The two scariest thoughts about tornadoes: They strike randomly, and the deadly damage is total.
The two scariest thoughts about tornadoes: They strike randomly, and the deadly damage is total. Despite improved forecasting, they still come as a shock, with victims getting minutes of warning. Many occur at night while we are asleep.
After the devastation caused last week in Moore, Okla. — killing 24 people, and creating $2 billion worth of damage — the natural question is what are the chances of something similar happening here?
Here are five things you need to know about tornadoes, gleaned from a variety of research sources:
1 WHAT ARE STARK COUNTY’S CHANCES?
We are on the eastern edge of the Midwestern Tornado Alley. Ohio averages 16 tornadoes a season from April through July. The insurance industry ranks Stark County a low risk for tornado damage.
Four tornadoes have struck locally since 1916 and three since 1966. The last one, in 2002, caused $45 million in damages in Jackson Township. Stark tornado deaths total three since 1916. These are the official records. Victims often call damage tornado-related when it actually is windstorm-related.
Risk of tornado damage here is about the same as Ohio’s. The state ranks last of the 18 states where tornadoes most commonly appear.
2 WHAT CAUSES TORNADOES?
Unusually cold air above unstable, very warm, humid air. Where they collide forms a high-wind shear. Twisting winds concentrate to form funnel clouds. They become tornadoes when they reach ground.
On weather radar, cloud hook echoes indicate possible tornadoes. On the ground, look for swirling clouds dropping from lines of thunderstorms.
In Ohio, most tornado warnings occur between 2 and 10 p.m. with June generating the most occurrences, usually from west to east.
3 WHAT ABOUT WEATHER REPORTS?
There are two parts: Tornado potential of storms (issued in “tornado watch” advisories) and spotted tornadoes (issued in warnings). An advisory is a forecast, meaning be alert for trouble. Meteorologists call a warning a “nowcast,” demanding we take cover immediately.

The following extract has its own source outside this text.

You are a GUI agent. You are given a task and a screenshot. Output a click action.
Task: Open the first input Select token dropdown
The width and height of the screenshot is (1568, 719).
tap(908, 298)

Tornado advisories may be issued up to two days ahead. Warnings may be up to 20 minutes before tornadoes reach an area. Storm sirens are sounded during warnings.
4 WHAT CAN WE DO?
Create a storm plan with your family.
Be aware of storm reports on TV, NOAA weather radio and online. The signs that a tornado is approaching are:
• Dark or green-colored sky
• Large, dark, low-flying cloud
• Large hail
• Loud roar sounding like a train
Note that flying debris causes the most injuries, especially exploding windows.
Activate your storm plan by sending all to a shelter area inside your house. This could be a central hallway or an internal bathroom or closet without windows on the lowest floor. The safest area is the basement, if you have it.
Page 2 of 2 - For added protection, seek shelter under a heavy table or workbench. A blanket or sleeping bag affords some protection against flying debris.
Evacuate a mobile home immediately and go to a nearby building shelter or basement.
If caught in a vehicle, stop, get out and seek shelter in a nearby building or in a culvert, depression or ravine. Lie down flat and protect your head with your arms. Never shelter under your vehicle.
5 AM I COVERED?
Tornado damage is covered under the windstorm-peril clause of homeowners’ insurance. Drivers having comprehensive auto insurance are covered under the “other than collision” clause of their policies. This includes windstorm and hail damage.
Federal loans may be available for areas hard hit by storms if they are declared disaster areas. The Federal Emergency Management Agency may provide temporary shelter and food along with local agencies such as the Red Cross.